What the task requires: Only the lines from the line with "Task: Open the 批量合并视频 tool" through the end of the records belong in your reply, copied exactly, with every picture left out.

═════ Supplied material ═════

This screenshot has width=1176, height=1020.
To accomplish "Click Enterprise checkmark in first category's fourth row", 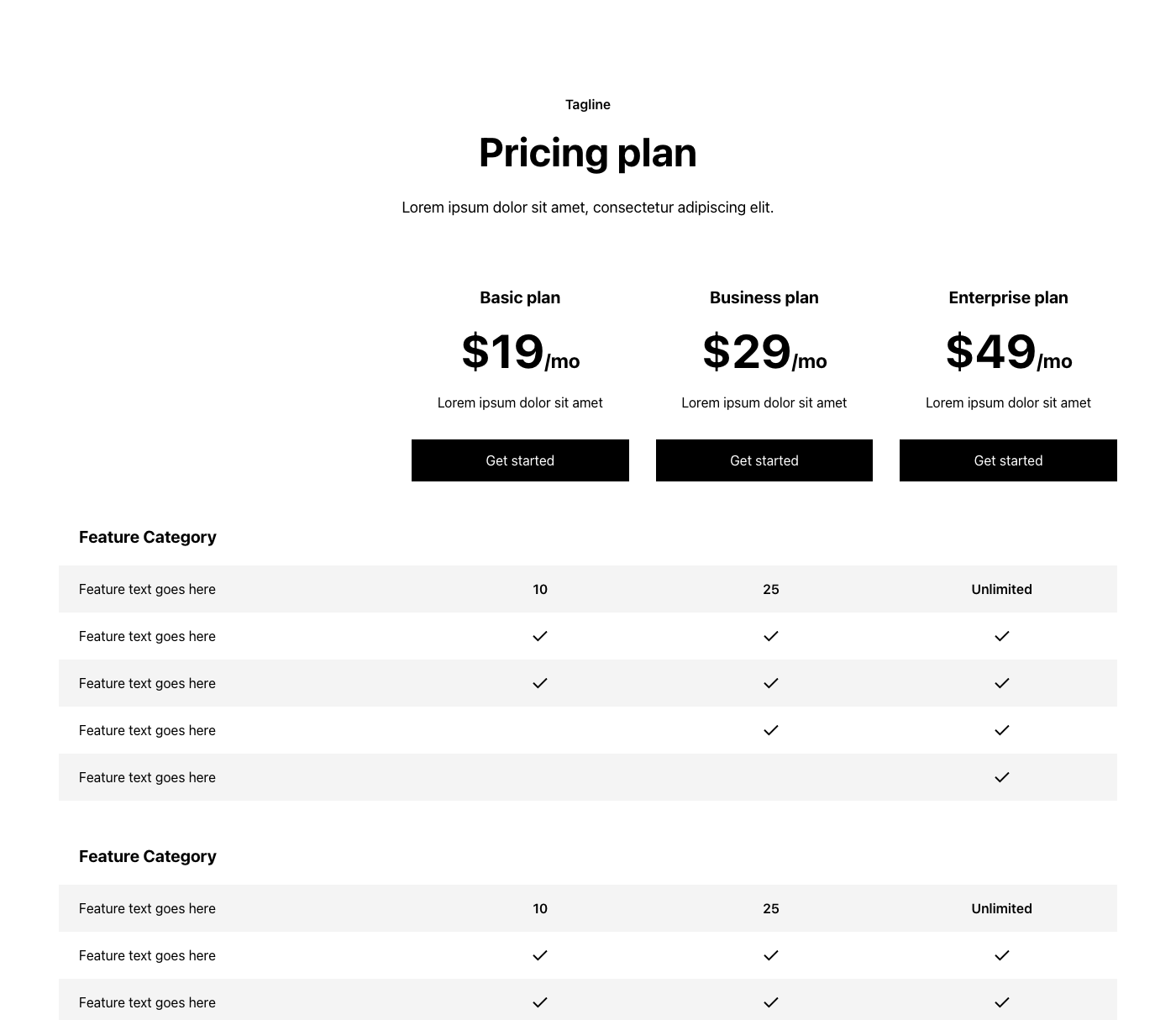I will (x=1001, y=730).
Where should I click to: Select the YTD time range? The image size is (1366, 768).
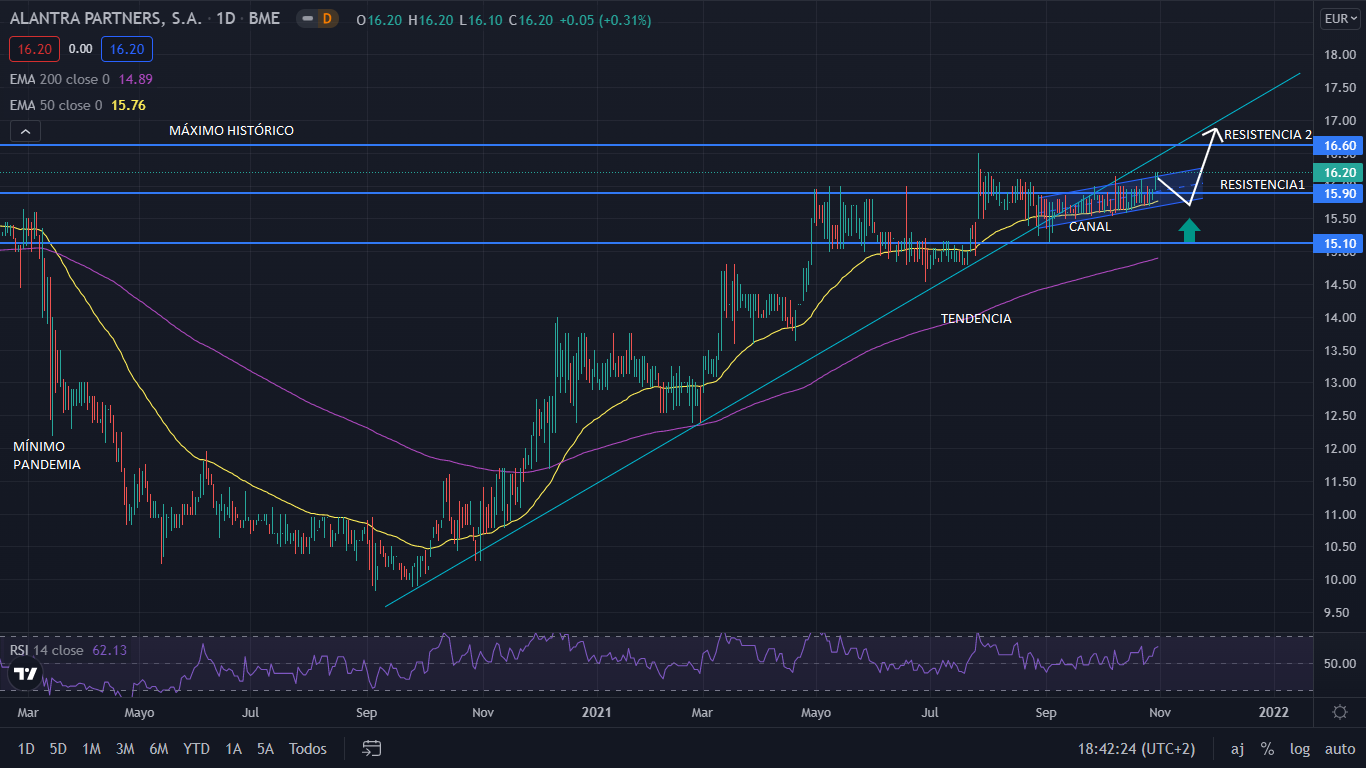click(x=197, y=748)
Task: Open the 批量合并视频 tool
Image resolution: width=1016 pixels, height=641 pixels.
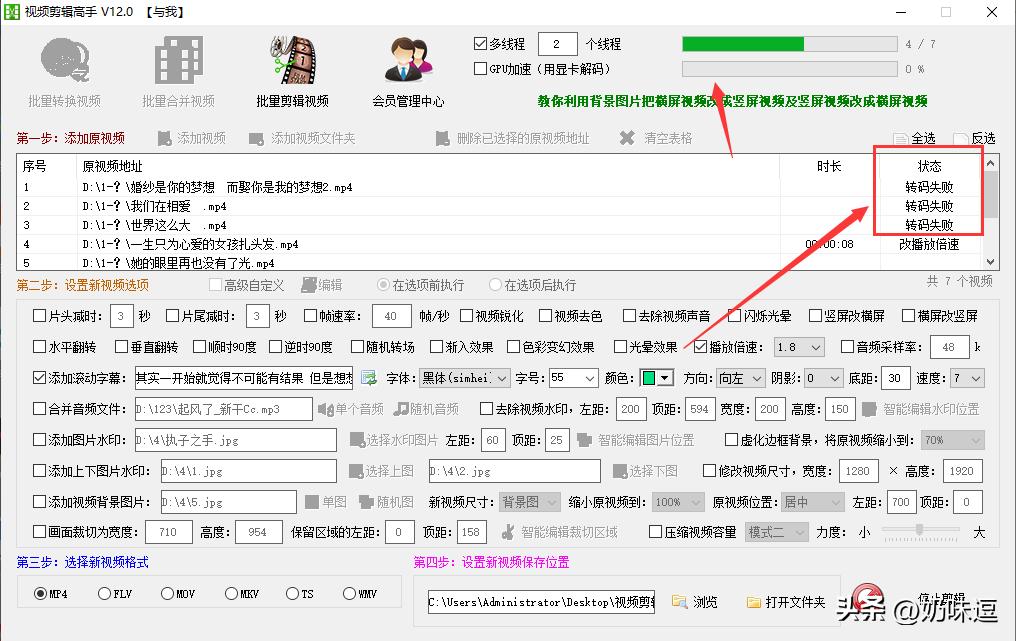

═════

Output:
Task: Open the 批量合并视频 tool
Image resolution: width=1016 pixels, height=641 pixels.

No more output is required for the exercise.